I am aware of Cohen's and Sawilowsky's (2009) guidelines for interpretation of effect sizes. Are these applicable to r the effect size? If not, what is/are a reference(s) for those guidelines? TIA -Greg
Cohen would have been the first to say that, intimate knowledge of context and the variables in question trumps his guidelines for interpreting magnitude of effect, no matter what the ES metric. That is, while his .1 = 'small', .3 = 'medium', and .5 = 'large' ES for correlations might make sense with some variable sets (and he does give examples in his text, Statistical power analysis for the behavioral sciences), with others these may be altogether too stringent or too relaxed.
Expert judgment (perhaps via the Delphi technique) might be one way to elicit some sense of the degree of import for an obtained correlation.
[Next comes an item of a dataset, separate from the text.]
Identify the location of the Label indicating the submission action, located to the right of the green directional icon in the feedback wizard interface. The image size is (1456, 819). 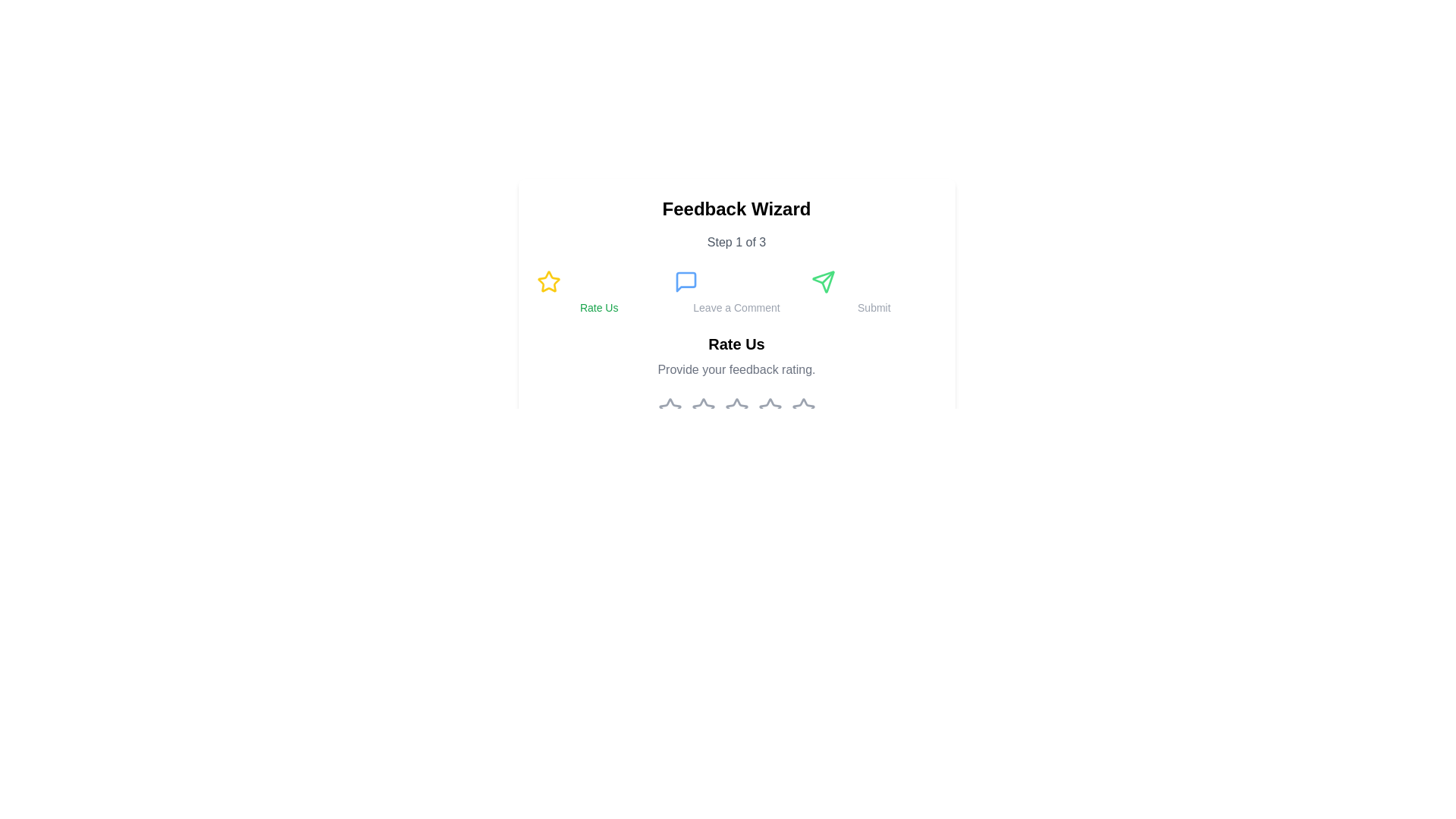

A second way might be via review of existing literature on the variables/population in question (though that may be more a normative than a declarative method).
In addition to what David Morse says, it also depends on the longevity/duration of whatever is correlated.
For things that are incidental (and hence, affect some Y only once), a correlation of 0.3 may still be very small. For things that keep occurring (and hence, influence some Y over and over again), a correlation of 0.1 can be very big.
Relying on rules of thumb is indeed not the best practice. Try in addition to compare the effect you find to other (well-established) effects in your field.